◆ **YOUR TASK**:
Reproduce word for word the section of the Duxbury shore passage below that opens with the words containing "I should have" and closes with "a follow-up storm.".

◆ **PASSAGE**:
········

Poseidon was tryin’, but the South Shore wasn’t buyin’.
Poseidon was tryin’, but the South Shore wasn’t buyin’.
A little foul weather doesn’t keep me from my morning stroll.
Poseidon was trying to give us an ocean storm, but his heart wasn’t in it.
At the foot of the Powder Point Bridge, aiming at Duxbury Proper.
Looking for the distance limit on my camera phone… yup, it’s right about there.
If I zoom in enough, I do OK…
The Powder Point Bridge, as much as I love it, looks like a fishing pier that they got the measurement wrong on to the extent that it reached the other end of the bay.
I am more punk than gangsta, which is the reason why I did not steal this unattended police vehicle for my own personal use. I know my limits.
See what I mean about it being a really big fishing pier?
Lobsters do not walk upright, but the horizontal lobster wouldn’t be as effective as an advertising tool.
I should have led off with this…
Alicia Fox, in the house… OK, under it.
Duxbury Beach suffered through a series of gales last March, and the strain was too much for her protective seawall. Sections of it collapsed, and emergency repairs had to be made in advance of a follow-up storm.
These repairs are of the temporary sort, and the seawall as it stands now won’t stand long. A new wall will eventually have to be put in.
The repairs will be expensive, and the replacement will be more expensive. If they don’t occur, houses will fall into the sea and the coastline will erode away to a memory.

········

◆ **MATERIAL SUPPLIED**:
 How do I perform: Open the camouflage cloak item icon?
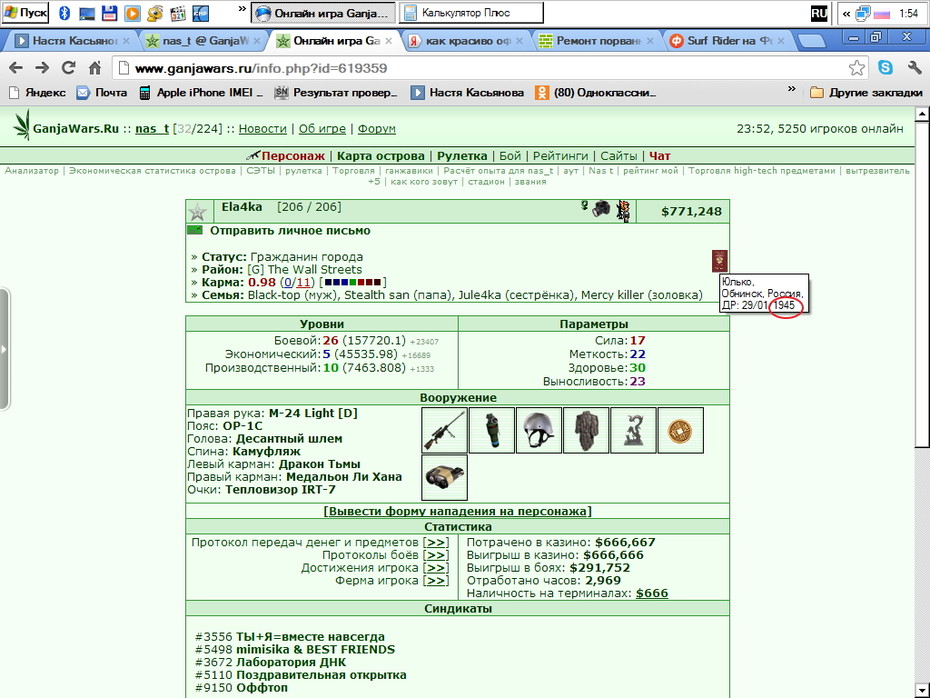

········

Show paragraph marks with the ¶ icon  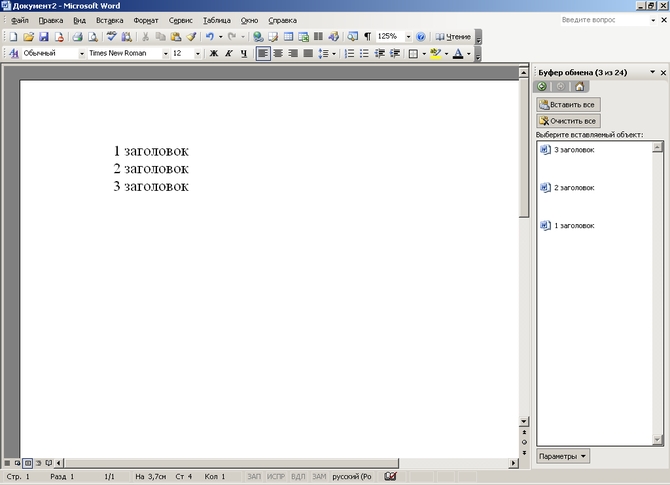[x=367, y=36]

········

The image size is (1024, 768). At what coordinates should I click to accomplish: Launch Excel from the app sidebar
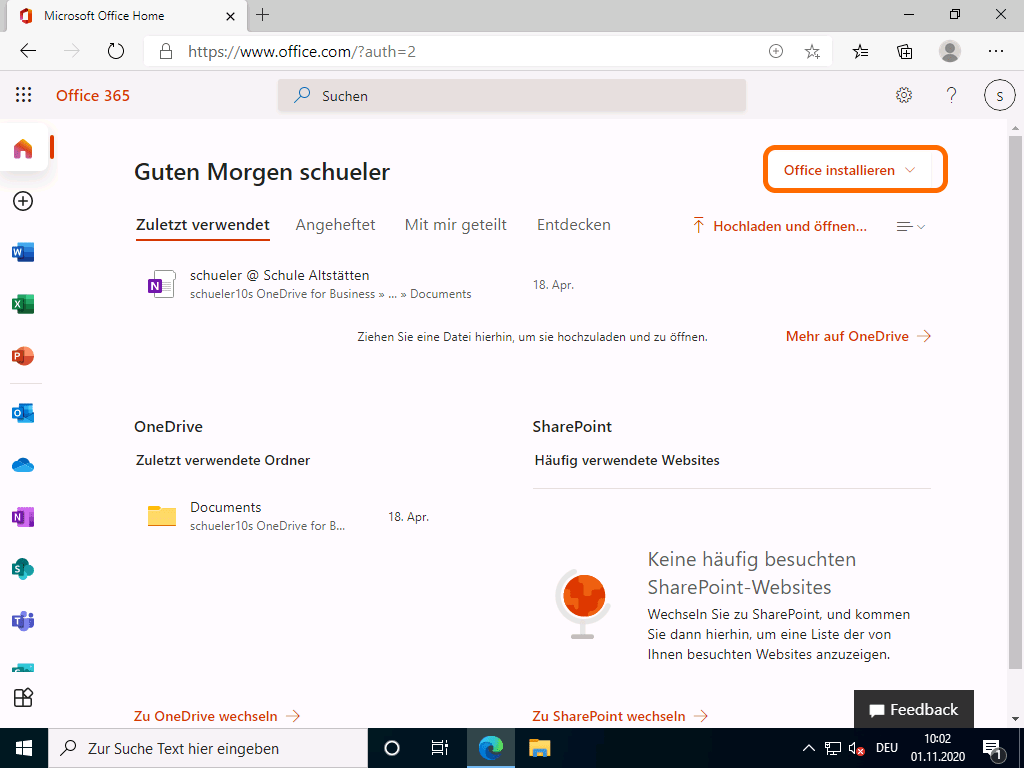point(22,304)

········

◆ **WRITTEN REPLY**:
I should have led off with this…
Alicia Fox, in the house… OK, under it.
Duxbury Beach suffered through a series of gales last March, and the strain was too much for her protective seawall. Sections of it collapsed, and emergency repairs had to be made in advance of a follow-up storm.